Problems similar to those discussed above arise in systems that use I/O emulators to perform I/O operations. An Input/Output Processor (IOP) emulator is a software system that is loaded into main memory to emulate the functions that would be provided by corresponding IOP hardware of the type that is typically present in mainframe-type systems. An IOP emulator may be useful, for instance, when a data processing system is being made to appear as though it is coupled to a peripheral that is of a type that is generally not supported by that system.
The commodity OS performs I/O operations using the IOP emulator in conjunction with existing device drivers. This provides the commodity OS with visibility to all of the mass storage devices that are supported by the IOP emulator. This visibility allows the commodity OS to readily facilitate the updating of data to any of these mass storage devices according to user commands or requests issued from application programs with few, if any, protection mechanisms to prevent inadvertent or malicious destruction of data.
Thus, what is needed is a system and method to address at least some of the aforementioned limitations.
SUMMARY OF THE INVENTIONAccording to the invention, a legacy operating system (OS) of the type that is generally associated with an enterprise-level data processing system (“legacy platform”) is provided on a commodity data processing system. The legacy OS may be the 2200 OS commercially-available from Unisys Corporation, for example. The commodity data processing system (“commodity platform”) may be a PC or workstation, for instance.
In one embodiment, a commodity OS also executes on the commodity platform along with the legacy OS. The commodity OS may be Windows™ commercially-available from Microsoft Corporation, UNIX, Linux, or some other operating system. In one embodiment, the legacy OS communicates with this commodity OS via a standard application program interface (API) of the commodity OS.
Legacy OS may be implemented using a different machine instruction set than that which is executed by the commodity platform. In this embodiment, the instruction set in which legacy OS is implemented (that is, the “legacy instruction set”) is emulated by an emulation environment provided on the commodity platform. This emulation environment may use any type of one or more emulators known in the art, such as interpreters, cross-compilers, or any other type of system for allowing a legacy instruction set to execute on a commodity platform.

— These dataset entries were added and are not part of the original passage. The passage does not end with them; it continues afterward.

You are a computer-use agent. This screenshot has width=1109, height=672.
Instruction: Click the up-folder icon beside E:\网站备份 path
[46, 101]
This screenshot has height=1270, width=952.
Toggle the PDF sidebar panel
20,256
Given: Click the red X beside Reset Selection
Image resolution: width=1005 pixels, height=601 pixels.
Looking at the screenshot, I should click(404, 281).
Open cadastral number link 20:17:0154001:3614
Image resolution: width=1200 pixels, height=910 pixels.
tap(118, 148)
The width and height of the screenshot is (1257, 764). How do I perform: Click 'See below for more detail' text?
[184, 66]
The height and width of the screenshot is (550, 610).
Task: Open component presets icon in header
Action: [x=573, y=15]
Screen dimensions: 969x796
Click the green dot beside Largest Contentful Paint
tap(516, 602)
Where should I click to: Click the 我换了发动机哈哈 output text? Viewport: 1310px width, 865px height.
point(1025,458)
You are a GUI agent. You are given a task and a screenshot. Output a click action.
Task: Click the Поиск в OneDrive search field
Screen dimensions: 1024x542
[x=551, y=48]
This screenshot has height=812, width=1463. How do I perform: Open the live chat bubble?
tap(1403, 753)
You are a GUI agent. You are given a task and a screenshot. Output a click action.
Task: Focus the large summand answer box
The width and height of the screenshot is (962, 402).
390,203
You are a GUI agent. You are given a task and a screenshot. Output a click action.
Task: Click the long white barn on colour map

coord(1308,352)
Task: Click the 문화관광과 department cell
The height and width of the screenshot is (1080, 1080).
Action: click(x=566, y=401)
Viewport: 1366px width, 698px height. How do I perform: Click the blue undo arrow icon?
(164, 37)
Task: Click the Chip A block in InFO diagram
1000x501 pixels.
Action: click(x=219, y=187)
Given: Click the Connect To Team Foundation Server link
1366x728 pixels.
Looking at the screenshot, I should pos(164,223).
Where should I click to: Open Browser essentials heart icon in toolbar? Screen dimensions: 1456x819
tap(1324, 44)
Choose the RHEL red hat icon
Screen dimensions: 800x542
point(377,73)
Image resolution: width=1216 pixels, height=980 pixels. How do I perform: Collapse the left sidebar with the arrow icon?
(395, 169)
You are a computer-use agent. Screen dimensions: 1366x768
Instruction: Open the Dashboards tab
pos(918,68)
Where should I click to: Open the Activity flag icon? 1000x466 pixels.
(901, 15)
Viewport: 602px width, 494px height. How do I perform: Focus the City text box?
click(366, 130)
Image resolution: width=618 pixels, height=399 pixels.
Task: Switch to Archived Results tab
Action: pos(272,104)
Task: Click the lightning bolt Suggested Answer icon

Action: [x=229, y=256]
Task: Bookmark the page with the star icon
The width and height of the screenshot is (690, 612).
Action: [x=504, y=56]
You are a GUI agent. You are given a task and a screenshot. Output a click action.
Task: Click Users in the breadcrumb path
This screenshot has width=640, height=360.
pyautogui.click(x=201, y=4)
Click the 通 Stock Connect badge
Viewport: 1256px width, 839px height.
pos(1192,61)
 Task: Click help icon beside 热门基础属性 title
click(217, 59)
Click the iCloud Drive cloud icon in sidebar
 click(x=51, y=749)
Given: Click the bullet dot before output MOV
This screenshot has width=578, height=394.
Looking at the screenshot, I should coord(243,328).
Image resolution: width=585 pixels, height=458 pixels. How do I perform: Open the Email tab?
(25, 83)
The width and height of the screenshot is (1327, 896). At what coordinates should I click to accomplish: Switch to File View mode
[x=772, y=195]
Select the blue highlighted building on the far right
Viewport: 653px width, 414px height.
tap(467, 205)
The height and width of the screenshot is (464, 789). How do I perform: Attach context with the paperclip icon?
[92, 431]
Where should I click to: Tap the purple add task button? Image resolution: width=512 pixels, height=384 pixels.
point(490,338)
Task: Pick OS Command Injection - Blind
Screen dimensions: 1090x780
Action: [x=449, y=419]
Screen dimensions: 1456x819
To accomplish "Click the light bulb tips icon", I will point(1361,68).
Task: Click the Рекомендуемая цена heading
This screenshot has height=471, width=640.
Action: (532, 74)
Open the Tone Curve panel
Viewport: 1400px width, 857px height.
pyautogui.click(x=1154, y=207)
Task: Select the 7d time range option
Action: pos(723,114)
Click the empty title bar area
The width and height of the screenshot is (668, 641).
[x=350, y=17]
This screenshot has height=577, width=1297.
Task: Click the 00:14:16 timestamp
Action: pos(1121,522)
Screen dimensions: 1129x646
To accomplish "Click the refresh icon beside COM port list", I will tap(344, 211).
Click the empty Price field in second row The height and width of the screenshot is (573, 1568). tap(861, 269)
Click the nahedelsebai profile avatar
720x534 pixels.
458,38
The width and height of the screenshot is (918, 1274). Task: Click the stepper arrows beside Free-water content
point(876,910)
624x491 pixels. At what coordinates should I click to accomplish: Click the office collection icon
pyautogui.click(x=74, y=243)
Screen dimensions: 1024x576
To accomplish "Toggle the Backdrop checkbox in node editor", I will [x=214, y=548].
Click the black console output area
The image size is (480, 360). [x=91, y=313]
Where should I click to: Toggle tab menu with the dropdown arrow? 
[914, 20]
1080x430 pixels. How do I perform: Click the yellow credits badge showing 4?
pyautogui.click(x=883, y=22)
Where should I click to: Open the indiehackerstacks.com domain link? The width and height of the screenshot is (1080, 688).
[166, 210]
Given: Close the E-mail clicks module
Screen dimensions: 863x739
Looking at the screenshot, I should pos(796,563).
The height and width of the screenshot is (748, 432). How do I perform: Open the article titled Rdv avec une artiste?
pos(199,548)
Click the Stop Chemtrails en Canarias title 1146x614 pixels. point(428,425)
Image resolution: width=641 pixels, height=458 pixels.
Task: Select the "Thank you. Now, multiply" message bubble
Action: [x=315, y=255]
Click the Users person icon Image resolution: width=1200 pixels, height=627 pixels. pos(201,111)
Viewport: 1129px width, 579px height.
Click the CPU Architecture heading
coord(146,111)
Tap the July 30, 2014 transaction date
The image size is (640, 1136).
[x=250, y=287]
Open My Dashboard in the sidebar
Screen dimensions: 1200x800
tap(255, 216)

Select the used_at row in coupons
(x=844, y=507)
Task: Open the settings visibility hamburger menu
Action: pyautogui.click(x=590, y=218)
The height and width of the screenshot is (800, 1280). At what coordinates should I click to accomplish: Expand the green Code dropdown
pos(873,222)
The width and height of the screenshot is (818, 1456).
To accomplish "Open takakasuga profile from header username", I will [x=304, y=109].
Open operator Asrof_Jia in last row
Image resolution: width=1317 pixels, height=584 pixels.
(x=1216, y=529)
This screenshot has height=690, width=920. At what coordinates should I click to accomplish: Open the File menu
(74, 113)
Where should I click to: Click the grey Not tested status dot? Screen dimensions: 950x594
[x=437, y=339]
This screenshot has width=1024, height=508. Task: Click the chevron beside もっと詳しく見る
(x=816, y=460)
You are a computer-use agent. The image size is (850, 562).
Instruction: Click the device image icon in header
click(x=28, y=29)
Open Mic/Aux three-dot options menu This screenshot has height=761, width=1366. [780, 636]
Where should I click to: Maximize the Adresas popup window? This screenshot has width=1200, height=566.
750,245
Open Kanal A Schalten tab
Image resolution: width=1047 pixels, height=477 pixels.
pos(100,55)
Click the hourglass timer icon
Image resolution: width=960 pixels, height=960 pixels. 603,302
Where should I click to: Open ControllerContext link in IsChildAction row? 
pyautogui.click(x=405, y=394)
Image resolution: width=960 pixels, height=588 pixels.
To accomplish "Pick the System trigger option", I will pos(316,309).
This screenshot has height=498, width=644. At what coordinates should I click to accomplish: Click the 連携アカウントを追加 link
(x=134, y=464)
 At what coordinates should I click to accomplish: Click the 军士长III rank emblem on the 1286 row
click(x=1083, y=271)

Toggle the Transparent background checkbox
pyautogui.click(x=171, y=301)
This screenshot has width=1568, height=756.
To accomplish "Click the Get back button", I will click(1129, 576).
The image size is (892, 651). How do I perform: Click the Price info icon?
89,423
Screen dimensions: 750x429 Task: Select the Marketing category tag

The legacy OS is adapted to communicate with various legacy IOPs that interface with mass storage devices. The legacy OS and legacy IOPs provide data protection and recovery capabilities that ensure that data stored on the mass storage devices will be maintained in a coherent state. Such capabilities guard against unintentional or unauthorized data deletions or updates. The data protection aspects of the system are enhanced by the existence of the legacy IOP within the system. The legacy IOP hides the interconnected mass storage devices from view of the commodity OS. Because of this, unauthorized I/O operations may not be initiated to the mass storage devices via the commodity OS.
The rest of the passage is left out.